In a situation as difficult as this one, especially in a situation as difficult as this one, the Lord calls me, he calls each of his people, to pursue peace and love and unity. I take this as a call to consider carefully what information I learn, to keep in mind that none of us has access to all of the facts, that I am to believe and hope all things of every believer, and that there are important and wide-reaching implications for each one of us.

 

These have been troubling days for C.J. Mahaney and everyone associated with Sovereign Grace Ministries. Once a thriving and growing group of churches, SGM has recently seen many of its key churches and leaders disassociate themselves, including the flagship Covenant Life Church under the leadership of Joshua Harris. This turbulence has followed allegations that C.J. Mahaney has proven to be unqualified as a leader, having damaged many important relationships through pride, judgmentalism and deceit. These charges forced a leave of absence, decisions about church governance, discussions about the jurisdiction of denominational leaders, and so much more. As churches have separated, friendships have been disrupted and long-time working relationships severed. In the midst of all of this, SGM’s ministry headquarters relocated from Gaithersburg, Maryland to Louisville, Kentucky, where C.J. has planted Sovereign Grace Church of Louisville.

More recently, the ministry has faced allegations that many years ago there was significant sexual abuse within Covenant Life Church and its associated school. Though none of the current SGM leaders have been implicated in this abuse, a lawsuit that will soon go before the courts alleges that they responded unwisely when it was reported to them and that they failed to take sufficient action on behalf of victims. National media outlets have taken up the story. SGM has sought dismissal of the suit on the basis of the First Amendment and on the basis of unclear allegations.

Today I want to explore how we can think about all of this in what I hope is a distinctly Christian way. Some have heard bits of information through blogs or word of mouth. Some have read stories in the Christian or mainstream media. Most of us struggle to think well and wisely about it. I have no more information than you do, so will be relying on what has already been made public through media new and old.

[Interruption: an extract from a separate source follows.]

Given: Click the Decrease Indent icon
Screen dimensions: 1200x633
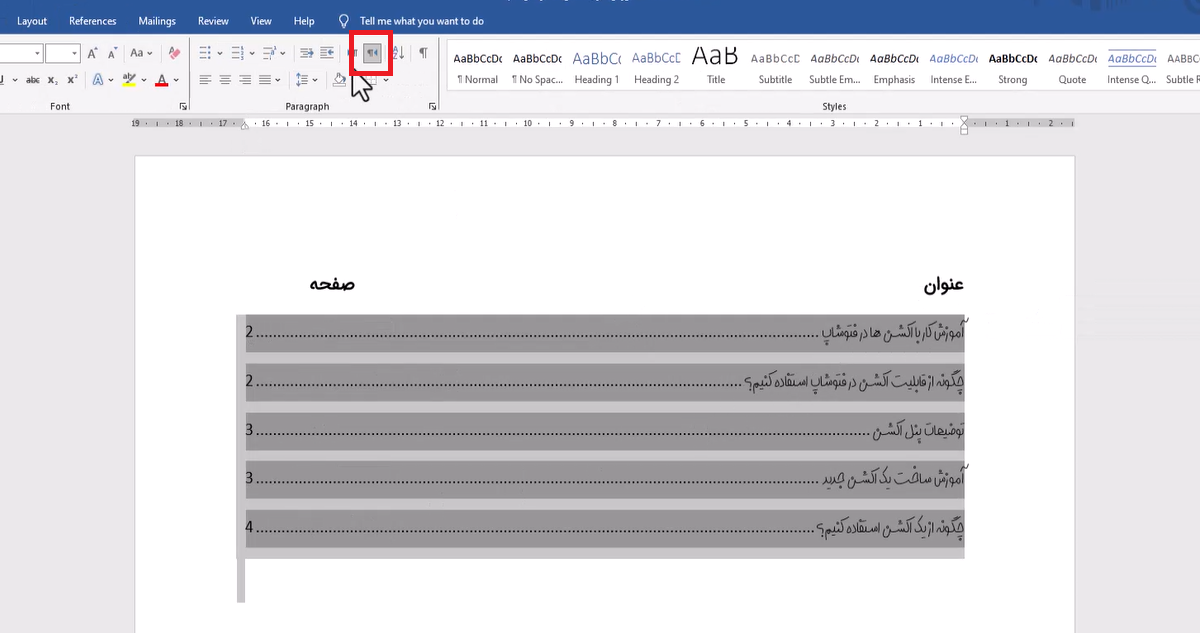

Before I begin, it may be useful for me to explain the nature of my relationship with C.J. Mahaney and Sovereign Grace Ministries, though there is actually very little to explain. I recall meeting Mahaney only one time and for no more than two or three minutes. To my knowledge we have never corresponded by email or any other media. He and I have never shared a speaking platform and I have never spoken at a SGM event (though I did liveblog a couple of them several years ago). All this to say that I write as an outside observer rather than as a personal friend and write this article primarily for the benefit of other outside observers.

Now, let me share how I have been thinking about it.

There Are Implications

Obviously the situation carries far-reaching implications for Mahaney and forSGM. But there are implications for you and me as well. The Bible is clear that a distinguishing characteristic of Christians is to be our love for one another. John 13:35 says it plainly: “By this all people will know that you are my disciples, if you have love for one another.” Love for other Christians is the great test of our commitment to Christ and our likeness to him. This love is put to the test in a unique way in the midst of trouble and disagreement.

This situation is unfolding before a watching world that loves nothing more than to see Christians in disunity, accusing one another, fighting one another, making a mockery of the gospel that brings peace. You and I are responsible to do well here, to be above reproach in our thoughts, words and actions. We are responsible to be marked by love whether evaluating a difficult situation or taking appropriate action. We can make the gospel look great or we can make it look insignificant.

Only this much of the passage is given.